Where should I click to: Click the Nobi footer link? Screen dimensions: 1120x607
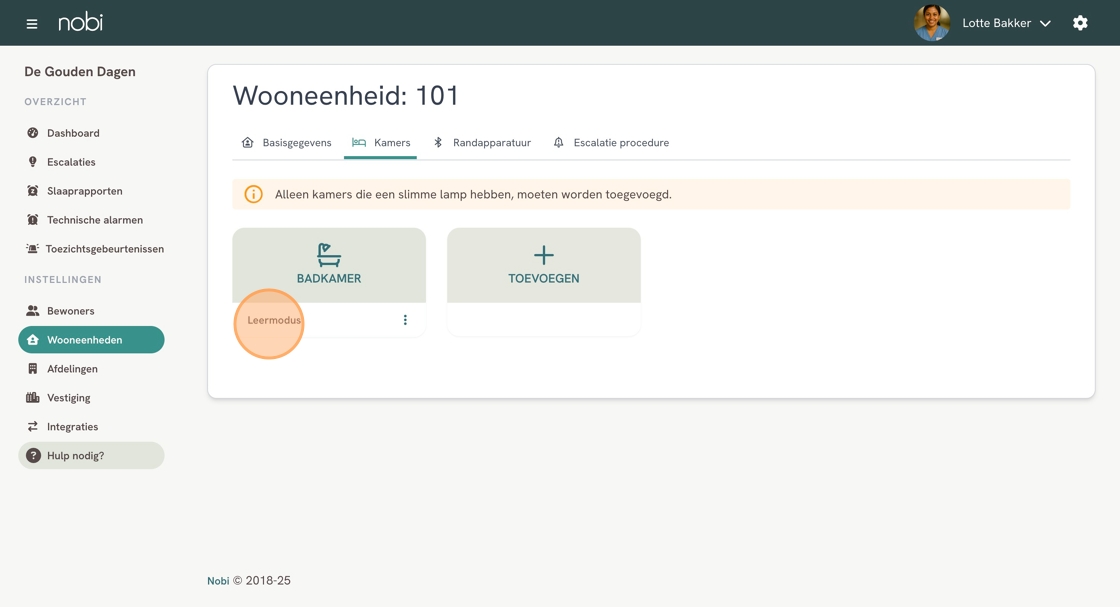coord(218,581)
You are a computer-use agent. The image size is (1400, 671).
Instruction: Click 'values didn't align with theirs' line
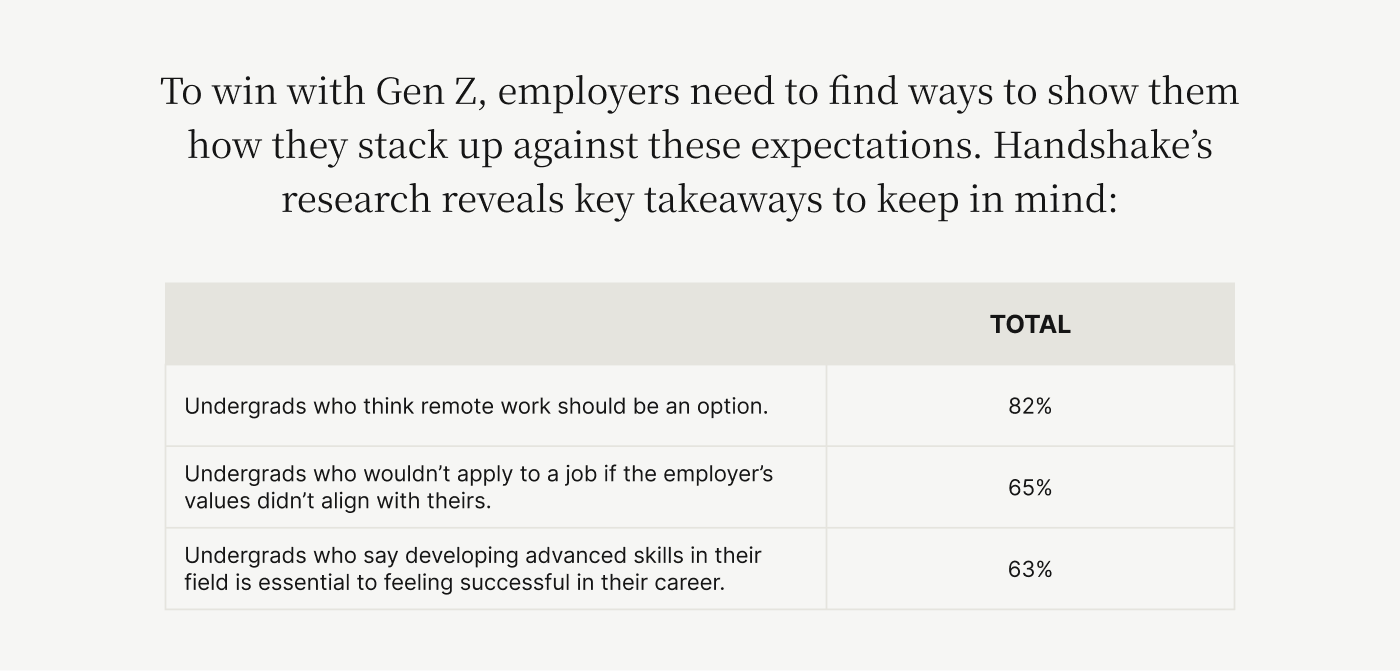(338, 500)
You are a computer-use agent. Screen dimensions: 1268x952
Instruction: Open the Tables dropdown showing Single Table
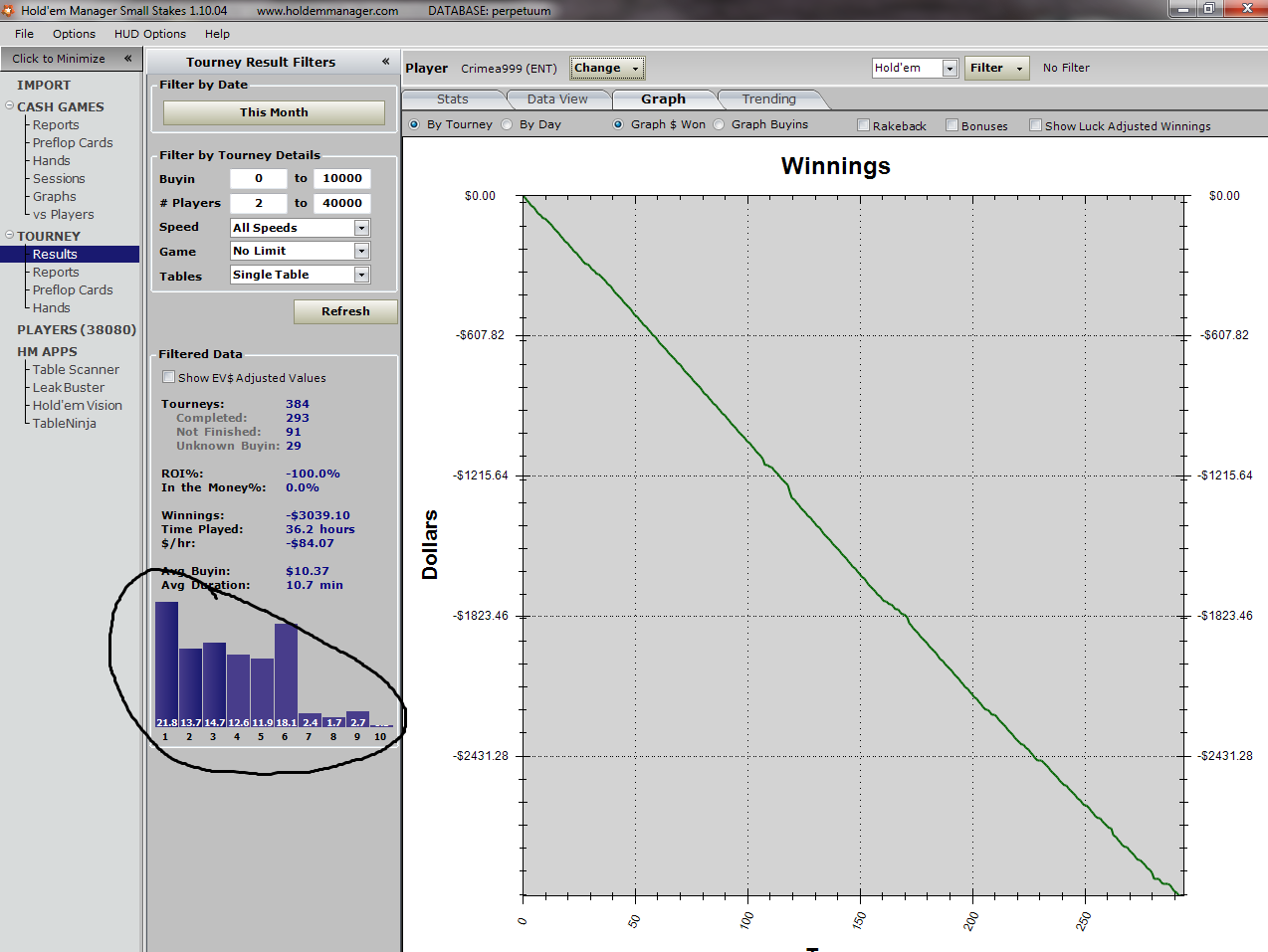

┄┄┄┄┄┄

* **What you have to do**: The records above are to be retyped exactly, with every picture left out.

* **Result**:
Where should I click to: Click the Nobi footer link? Screen dimensions: 1120x607
coord(218,581)
You are a computer-use agent. The image size is (1400, 671).
Instruction: Click 'values didn't align with theirs' line
(338, 500)
You are a computer-use agent. Screen dimensions: 1268x952
Instruction: Open the Tables dropdown showing Single Table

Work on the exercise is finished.